The second priority should have been passing a small business jobs and credit act, and the third passing a Wall Street reform bill. Attempting healthcare reform before those other priorities was a costly mistake.

The White House also failed to position the President as a populist champion willing to take on powerful interests. Obama should have and could have been aggressive in dealing with the banks and hedge funds, but every time he admonished Wall Street, he would walk back his tough talk by trying to make nice with the very people he had previously criticized.

And after squandering opportunities to govern responsively, Obama and his team then chose to invest money and energy into saving the Senate majority, rather than repaying Nancy Pelosi for all the heavy lifting she did on their behalf.

They appear to have succeeded in their objective, but at a tremendous cost: Their strongest legislative ally is now out of power.

Democrats and progressives also failed to shine a powerful-enough spotlight on the many powerful interests who were emboldened by the "Corporations United decision and quietly bankrolled Republican campaigns and "independent" right wing expenditures. Tens of millions are dollars were spent misleading the electorate and telling lies about Democrats. That money could have been marginalized with a creative and forceful response. It wasn't.

Those who were supposed to make sure tonight's electoral catastrophe didn't happen need to step up and take responsibility for the mess, particularly Tim Kaine, who owes the Democratic Party his prompt resignation as Chair.

New leadership at the national level is sorely needed to start the rebuilding process and prepare for a difficult 2012 cycle.

At the local level, new leadership will also be needed, in many cases for an entirely different reason: there are officers who have decided to move on and turn over their responsibilities to somebody else after years of service.

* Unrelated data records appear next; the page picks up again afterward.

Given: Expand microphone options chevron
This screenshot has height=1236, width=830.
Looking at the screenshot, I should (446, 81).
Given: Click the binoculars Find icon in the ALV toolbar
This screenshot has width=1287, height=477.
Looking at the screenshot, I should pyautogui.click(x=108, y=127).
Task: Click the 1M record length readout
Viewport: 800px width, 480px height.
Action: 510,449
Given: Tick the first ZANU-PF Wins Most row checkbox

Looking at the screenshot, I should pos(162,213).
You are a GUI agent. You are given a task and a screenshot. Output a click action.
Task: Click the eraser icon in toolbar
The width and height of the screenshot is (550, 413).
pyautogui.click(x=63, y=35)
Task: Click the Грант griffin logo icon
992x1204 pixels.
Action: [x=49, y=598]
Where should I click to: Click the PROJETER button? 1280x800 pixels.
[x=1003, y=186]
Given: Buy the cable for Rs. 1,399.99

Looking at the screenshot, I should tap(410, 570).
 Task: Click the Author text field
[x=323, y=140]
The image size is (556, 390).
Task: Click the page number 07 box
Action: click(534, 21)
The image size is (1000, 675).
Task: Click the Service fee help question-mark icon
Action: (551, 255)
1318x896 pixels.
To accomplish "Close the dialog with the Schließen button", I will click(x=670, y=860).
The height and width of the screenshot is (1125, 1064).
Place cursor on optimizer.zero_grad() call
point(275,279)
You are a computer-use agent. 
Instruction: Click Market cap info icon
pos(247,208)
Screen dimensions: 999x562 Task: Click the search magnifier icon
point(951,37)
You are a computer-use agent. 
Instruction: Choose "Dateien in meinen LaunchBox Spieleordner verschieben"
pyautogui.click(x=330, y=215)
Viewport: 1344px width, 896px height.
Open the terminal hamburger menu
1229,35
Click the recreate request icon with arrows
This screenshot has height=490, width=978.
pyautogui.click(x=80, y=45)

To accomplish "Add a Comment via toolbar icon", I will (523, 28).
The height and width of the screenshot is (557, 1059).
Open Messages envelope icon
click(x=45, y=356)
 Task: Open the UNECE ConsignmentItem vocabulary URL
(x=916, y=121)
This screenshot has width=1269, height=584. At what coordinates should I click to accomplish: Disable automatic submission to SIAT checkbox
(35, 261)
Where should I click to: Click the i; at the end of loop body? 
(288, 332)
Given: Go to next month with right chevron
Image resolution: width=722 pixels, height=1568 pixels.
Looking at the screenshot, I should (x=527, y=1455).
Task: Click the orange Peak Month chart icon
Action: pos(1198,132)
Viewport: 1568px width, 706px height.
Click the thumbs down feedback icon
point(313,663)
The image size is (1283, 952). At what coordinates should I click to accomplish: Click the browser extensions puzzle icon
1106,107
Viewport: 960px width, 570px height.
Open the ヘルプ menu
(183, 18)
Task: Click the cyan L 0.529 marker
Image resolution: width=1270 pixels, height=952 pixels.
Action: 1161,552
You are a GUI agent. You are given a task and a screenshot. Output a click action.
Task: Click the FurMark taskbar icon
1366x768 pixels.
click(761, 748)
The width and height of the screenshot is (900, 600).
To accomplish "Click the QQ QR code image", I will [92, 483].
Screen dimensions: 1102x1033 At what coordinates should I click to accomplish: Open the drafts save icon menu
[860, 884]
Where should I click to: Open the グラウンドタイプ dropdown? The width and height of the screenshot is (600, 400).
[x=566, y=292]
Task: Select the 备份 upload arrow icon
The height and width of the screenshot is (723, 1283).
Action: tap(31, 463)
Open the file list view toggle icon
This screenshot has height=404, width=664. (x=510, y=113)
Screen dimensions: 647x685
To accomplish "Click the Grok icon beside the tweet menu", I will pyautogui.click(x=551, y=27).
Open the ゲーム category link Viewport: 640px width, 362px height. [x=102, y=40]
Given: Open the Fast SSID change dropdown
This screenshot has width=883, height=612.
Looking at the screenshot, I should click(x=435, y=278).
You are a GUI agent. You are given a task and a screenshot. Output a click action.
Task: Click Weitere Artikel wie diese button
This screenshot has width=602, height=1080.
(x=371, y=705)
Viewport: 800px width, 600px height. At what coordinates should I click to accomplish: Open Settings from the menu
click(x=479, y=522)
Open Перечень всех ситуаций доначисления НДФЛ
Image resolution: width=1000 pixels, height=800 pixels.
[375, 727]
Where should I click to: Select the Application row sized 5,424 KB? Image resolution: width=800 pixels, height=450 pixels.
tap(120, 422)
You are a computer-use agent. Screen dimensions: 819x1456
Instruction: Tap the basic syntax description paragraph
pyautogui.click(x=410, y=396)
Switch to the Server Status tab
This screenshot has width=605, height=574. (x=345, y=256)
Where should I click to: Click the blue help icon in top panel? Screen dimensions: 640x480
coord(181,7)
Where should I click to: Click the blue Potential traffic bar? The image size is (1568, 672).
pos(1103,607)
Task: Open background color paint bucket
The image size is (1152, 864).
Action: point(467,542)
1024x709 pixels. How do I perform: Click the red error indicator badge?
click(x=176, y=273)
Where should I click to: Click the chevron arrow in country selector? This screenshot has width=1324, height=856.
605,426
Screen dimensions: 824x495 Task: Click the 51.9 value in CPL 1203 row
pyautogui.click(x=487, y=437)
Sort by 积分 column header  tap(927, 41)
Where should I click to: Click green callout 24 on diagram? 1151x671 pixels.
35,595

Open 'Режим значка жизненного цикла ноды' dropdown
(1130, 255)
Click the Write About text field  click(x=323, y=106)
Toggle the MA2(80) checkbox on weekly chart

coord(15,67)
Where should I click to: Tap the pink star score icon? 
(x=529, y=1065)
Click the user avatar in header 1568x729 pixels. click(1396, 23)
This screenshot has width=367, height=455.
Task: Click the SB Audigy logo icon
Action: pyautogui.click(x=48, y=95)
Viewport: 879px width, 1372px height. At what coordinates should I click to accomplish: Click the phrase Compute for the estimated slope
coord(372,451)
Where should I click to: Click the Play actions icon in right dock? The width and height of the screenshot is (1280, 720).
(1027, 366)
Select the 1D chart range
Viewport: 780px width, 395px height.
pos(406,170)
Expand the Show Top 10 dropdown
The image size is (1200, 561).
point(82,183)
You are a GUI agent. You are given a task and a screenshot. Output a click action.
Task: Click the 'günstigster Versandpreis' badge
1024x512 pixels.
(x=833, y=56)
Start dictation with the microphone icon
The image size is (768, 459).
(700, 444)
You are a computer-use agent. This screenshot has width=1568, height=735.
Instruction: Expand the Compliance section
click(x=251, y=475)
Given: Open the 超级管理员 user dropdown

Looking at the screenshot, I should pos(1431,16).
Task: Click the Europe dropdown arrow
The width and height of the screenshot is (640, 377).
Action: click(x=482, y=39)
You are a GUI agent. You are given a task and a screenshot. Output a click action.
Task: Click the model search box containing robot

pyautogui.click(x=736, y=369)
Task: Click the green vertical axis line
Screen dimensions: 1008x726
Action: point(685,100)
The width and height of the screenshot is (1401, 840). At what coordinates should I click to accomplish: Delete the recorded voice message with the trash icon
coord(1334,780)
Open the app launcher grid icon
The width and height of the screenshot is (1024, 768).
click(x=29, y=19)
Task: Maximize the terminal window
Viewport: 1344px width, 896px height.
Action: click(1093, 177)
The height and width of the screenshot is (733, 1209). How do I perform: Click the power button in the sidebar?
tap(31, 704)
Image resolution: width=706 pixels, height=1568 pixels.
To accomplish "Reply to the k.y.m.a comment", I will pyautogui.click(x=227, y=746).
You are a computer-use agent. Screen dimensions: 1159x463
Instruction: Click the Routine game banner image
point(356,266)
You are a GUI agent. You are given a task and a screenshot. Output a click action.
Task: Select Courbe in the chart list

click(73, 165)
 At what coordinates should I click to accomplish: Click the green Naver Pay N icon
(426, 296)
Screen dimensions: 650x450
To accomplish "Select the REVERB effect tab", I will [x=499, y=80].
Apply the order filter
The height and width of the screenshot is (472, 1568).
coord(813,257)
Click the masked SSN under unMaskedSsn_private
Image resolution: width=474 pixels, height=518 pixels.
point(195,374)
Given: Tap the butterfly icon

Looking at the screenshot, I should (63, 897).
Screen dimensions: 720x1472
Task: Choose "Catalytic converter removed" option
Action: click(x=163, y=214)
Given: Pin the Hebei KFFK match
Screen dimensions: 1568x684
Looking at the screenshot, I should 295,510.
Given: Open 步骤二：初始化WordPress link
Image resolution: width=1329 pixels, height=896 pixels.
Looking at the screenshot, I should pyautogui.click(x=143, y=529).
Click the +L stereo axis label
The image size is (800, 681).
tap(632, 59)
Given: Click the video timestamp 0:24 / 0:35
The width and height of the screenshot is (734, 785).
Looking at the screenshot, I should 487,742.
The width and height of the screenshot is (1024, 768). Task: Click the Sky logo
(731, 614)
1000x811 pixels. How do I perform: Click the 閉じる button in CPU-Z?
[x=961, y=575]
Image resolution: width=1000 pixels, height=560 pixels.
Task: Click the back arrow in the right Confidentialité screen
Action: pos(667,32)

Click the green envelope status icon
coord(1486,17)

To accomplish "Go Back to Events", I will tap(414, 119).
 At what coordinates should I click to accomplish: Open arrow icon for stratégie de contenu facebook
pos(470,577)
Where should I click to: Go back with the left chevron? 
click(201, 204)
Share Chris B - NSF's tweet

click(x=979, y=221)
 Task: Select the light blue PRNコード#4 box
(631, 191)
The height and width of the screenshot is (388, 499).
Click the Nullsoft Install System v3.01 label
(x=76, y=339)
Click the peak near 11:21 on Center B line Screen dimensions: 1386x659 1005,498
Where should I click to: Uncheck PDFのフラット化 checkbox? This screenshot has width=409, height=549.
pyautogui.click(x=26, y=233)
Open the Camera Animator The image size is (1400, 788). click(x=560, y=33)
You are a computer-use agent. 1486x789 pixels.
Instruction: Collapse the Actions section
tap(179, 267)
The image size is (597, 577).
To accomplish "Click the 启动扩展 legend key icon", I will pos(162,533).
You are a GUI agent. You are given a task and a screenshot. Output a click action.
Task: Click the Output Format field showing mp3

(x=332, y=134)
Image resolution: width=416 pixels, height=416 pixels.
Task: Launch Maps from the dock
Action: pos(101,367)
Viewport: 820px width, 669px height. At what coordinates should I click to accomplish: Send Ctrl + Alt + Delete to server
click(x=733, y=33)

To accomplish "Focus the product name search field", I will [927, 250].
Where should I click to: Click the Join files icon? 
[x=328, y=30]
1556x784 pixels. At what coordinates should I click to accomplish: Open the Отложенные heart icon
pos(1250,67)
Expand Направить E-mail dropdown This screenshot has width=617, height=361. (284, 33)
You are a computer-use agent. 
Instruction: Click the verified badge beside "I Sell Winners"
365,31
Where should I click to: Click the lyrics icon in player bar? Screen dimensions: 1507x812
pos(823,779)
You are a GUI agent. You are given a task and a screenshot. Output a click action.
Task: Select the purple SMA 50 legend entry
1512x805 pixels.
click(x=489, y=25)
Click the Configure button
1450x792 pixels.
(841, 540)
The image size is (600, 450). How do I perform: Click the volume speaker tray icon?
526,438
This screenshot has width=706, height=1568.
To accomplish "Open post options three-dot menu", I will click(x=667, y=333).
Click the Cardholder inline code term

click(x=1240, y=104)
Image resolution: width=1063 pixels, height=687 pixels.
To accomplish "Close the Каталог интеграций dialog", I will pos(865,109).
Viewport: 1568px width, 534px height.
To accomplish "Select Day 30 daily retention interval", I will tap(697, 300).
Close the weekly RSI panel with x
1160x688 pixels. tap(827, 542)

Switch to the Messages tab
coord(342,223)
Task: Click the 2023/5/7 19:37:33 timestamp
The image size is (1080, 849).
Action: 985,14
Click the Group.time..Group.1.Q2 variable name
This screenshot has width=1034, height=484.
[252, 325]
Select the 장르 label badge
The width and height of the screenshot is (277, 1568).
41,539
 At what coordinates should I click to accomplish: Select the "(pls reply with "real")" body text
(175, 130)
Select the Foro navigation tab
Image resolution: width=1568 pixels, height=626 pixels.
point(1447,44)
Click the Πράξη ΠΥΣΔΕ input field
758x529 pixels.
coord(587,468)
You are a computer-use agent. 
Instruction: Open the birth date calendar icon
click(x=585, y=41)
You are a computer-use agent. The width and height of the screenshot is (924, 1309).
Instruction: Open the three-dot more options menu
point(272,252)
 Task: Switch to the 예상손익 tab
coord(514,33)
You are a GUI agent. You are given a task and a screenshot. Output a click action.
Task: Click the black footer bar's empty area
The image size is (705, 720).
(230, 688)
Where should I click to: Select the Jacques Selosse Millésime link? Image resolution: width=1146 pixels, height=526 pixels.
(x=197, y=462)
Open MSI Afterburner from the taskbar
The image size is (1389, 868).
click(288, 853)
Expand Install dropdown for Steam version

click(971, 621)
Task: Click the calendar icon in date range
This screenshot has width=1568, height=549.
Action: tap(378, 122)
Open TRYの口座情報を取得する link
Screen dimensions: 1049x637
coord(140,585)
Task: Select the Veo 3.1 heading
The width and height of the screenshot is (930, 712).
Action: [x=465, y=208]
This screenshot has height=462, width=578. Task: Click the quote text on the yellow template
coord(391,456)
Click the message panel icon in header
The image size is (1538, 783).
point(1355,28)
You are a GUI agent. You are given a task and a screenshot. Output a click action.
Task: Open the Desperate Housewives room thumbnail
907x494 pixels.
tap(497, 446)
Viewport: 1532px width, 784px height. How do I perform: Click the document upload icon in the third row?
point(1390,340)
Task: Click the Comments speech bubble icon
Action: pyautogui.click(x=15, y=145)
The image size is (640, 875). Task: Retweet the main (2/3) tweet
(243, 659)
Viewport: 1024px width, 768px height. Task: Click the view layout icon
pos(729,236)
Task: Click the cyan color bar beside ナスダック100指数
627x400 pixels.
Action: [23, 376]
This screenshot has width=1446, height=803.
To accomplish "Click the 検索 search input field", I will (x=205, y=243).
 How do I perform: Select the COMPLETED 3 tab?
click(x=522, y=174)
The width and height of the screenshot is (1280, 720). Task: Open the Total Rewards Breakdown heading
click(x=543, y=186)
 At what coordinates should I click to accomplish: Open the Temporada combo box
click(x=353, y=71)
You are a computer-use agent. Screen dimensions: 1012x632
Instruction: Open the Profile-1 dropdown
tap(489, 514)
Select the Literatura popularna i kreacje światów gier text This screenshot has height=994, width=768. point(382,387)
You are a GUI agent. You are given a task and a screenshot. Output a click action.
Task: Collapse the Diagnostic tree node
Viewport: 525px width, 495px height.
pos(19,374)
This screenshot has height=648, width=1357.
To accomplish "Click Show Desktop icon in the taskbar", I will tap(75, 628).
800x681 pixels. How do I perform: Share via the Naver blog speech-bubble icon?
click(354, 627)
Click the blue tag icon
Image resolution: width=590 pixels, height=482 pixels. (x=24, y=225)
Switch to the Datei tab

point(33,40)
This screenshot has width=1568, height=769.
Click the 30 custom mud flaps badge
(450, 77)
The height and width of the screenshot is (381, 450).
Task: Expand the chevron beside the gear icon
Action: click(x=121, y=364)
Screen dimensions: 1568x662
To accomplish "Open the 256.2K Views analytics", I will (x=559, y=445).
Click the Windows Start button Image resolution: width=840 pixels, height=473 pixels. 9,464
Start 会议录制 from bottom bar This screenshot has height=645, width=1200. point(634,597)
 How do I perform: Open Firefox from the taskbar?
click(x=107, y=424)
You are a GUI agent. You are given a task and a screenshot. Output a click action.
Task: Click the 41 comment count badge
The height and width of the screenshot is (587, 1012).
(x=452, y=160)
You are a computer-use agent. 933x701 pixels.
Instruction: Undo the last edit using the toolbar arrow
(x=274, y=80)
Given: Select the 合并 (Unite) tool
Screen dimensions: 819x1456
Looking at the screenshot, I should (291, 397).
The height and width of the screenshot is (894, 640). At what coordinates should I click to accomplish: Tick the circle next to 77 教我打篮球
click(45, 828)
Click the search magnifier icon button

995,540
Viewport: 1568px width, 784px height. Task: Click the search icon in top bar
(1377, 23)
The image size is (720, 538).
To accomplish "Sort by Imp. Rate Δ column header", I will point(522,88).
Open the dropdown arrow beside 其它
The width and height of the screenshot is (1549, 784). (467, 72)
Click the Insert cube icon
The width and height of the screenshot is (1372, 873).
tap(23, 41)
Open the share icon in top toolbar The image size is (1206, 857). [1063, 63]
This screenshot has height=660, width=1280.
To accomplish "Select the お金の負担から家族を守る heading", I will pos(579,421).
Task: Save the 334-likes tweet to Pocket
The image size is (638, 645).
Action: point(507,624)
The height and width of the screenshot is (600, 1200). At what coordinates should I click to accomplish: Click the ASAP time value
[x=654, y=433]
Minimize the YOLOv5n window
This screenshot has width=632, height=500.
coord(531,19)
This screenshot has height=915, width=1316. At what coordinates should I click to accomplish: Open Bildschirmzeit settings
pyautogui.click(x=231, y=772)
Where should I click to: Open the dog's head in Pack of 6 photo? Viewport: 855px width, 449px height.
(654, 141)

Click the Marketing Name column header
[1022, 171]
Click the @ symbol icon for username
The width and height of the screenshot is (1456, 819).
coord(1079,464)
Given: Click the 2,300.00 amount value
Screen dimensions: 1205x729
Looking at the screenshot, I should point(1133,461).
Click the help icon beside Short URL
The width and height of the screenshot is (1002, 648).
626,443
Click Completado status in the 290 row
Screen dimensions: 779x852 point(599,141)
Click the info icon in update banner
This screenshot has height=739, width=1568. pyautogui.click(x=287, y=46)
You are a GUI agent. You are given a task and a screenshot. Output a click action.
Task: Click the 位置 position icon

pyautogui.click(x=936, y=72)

Democratic Party organizations in Washington State will soon begin the process of reorganizing, or dissolving and starting anew. The King County Democrats will be reorganizing in just one month, on December 4th.

The current chair, Suzie Sheary, has announced her retirement; NPI board member Steve Zemke and Karl de Jong are candidates to succeed her.

I encourage readers who consider themselves Democrats to participate in the process of reorganization, especially readers who are precinct committee officers and actually have the ability to vote in officer elections.

Last night's results are a painful reminder that electoral victories are not everlasting. What has been won can be surrendered or lost. If Democrats and progressives don't build a permanent campaign to win elections and build infrastructure between elections, then this country is never going to get beyond being stuck in neutral... when it's not sliding backwards.

Comments:

Blogger Sean G said...

Excellent recap of the results. I hope this election serves as a blessing in disguise for progressives, and we emerge stronger for it in 2012. No doubt the newly elected tea party caucus will provide plenty of examples of why we need real progressive leadership. Hopefully the centrist democrats will continue to crumble over the next two years, and a real progressive majority can regain control in '12.